### WHAT IS EXPECTED
Only the lines that include "computer" should be copied from the data below.

### MATERIAL FOR THE TASK
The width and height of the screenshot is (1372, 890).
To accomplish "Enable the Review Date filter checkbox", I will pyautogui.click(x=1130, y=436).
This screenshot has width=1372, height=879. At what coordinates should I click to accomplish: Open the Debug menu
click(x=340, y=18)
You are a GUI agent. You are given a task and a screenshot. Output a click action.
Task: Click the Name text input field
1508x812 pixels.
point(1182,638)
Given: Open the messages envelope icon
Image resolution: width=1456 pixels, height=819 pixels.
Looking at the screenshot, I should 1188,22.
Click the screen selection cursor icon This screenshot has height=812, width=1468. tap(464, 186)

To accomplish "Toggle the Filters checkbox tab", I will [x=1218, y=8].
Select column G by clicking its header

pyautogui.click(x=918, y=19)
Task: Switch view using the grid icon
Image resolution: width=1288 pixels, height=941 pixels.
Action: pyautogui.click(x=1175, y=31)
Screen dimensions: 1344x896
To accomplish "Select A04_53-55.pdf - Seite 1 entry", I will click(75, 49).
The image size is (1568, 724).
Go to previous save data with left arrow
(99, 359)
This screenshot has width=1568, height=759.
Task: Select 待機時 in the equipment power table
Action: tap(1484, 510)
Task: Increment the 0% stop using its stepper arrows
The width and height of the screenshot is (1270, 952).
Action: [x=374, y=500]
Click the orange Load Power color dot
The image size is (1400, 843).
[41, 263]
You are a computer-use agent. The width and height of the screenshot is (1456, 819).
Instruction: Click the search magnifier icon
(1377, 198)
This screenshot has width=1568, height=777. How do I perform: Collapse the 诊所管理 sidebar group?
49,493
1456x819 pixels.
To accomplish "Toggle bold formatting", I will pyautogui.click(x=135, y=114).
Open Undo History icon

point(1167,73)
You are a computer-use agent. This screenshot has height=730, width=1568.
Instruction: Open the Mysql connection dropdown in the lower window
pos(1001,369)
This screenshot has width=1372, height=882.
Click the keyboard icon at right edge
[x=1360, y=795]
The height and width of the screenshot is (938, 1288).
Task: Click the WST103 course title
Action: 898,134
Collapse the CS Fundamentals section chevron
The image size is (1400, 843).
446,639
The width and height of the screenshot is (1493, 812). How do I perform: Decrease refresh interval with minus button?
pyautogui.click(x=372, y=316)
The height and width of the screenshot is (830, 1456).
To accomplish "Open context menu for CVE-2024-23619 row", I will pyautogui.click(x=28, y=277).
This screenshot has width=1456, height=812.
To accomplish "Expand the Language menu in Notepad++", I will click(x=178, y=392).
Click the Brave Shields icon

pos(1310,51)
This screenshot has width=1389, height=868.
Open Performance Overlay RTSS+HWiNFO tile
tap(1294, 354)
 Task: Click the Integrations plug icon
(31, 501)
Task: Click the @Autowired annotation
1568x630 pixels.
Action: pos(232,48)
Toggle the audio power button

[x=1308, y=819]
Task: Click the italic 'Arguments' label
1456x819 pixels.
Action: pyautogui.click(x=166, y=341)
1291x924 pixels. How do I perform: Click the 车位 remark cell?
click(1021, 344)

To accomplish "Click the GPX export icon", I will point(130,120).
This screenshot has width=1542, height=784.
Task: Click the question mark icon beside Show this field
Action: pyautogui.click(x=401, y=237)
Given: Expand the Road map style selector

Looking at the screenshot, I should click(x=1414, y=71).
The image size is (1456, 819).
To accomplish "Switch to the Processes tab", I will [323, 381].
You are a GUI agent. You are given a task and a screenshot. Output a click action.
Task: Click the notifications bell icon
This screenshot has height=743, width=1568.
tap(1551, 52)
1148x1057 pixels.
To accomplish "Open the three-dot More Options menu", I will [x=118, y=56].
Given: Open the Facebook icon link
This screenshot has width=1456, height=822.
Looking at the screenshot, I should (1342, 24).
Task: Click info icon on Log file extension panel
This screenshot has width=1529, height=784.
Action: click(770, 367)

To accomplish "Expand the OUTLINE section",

### RESULT OF THE TASK
You are a computer-use agent. The width and height of the screenshot is (1456, 819).
You are a computer-use agent. This screenshot has height=730, width=1568.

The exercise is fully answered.